Blattspitzen in Central Europe –Sink the Fossille Directeur concept!

Plate 1
Plate 1: Bifacial Foliate from Lake Turkana (MIS 7-3); Figure 1: Bifacial Foliate from Thebes Nord (MIS 5-3); Figure 2: Uni- and Bifacial Points from Namibia (MIS 5-3); Figure 3: flat bifacial Tool ("Faustkeilblatt") from Lichtenberg , Lower Saxony (early MIS 3); Figure 4: "Blattspitze" (Leafpoint) from Lenderscheid probably MIS 3; Figure 5: "Blattspitze (Leafpoint) from Moravany Dlah (late MIS3).

Figure 1
While in Africa the Presence of Bifacial Foliates in the MSA was recognized since the 1930s (Aterian, East and South African MSA), in Central Europe, Blattspitzen were for a long time seen as Ispecific Markers of the Solutrean (Obermaier 1912, Goodwin and van Riet Lowe 1929, Leakey 1936).

Dataset excerpts =>

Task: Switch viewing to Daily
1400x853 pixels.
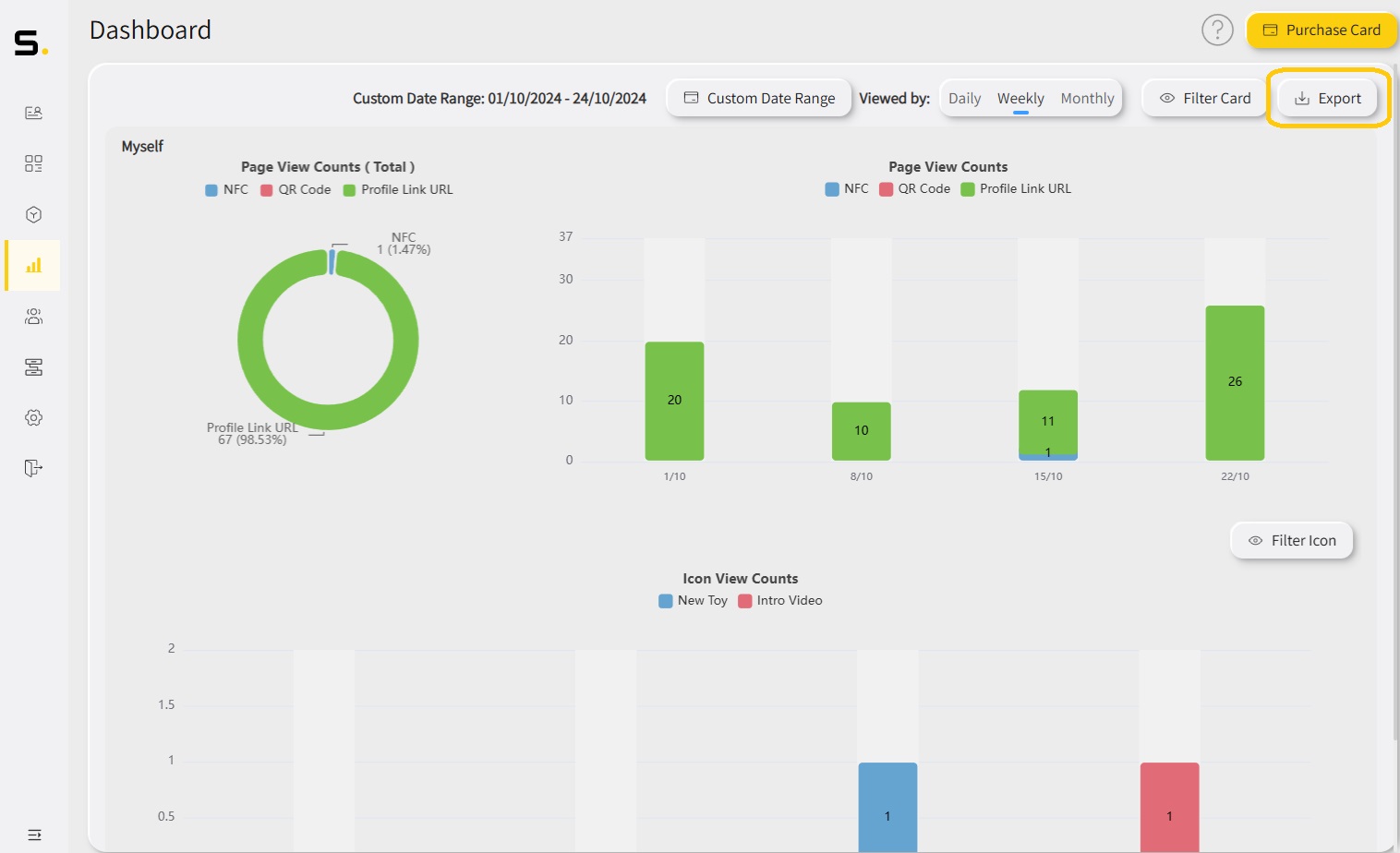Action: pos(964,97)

--

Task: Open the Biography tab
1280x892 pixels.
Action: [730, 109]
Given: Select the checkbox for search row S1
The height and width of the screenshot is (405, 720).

The task =>
Transcribe the text on Blattspitzen, everything from "Blattspitzen in Central" down to "Dlah (late MIS3).". Work only from the text on Blattspitzen, and leave the rows out of it.

Final result =>
Blattspitzen in Central Europe –Sink the Fossille Directeur concept!

Plate 1
Plate 1: Bifacial Foliate from Lake Turkana (MIS 7-3); Figure 1: Bifacial Foliate from Thebes Nord (MIS 5-3); Figure 2: Uni- and Bifacial Points from Namibia (MIS 5-3); Figure 3: flat bifacial Tool ("Faustkeilblatt") from Lichtenberg , Lower Saxony (early MIS 3); Figure 4: "Blattspitze" (Leafpoint) from Lenderscheid probably MIS 3; Figure 5: "Blattspitze (Leafpoint) from Moravany Dlah (late MIS3).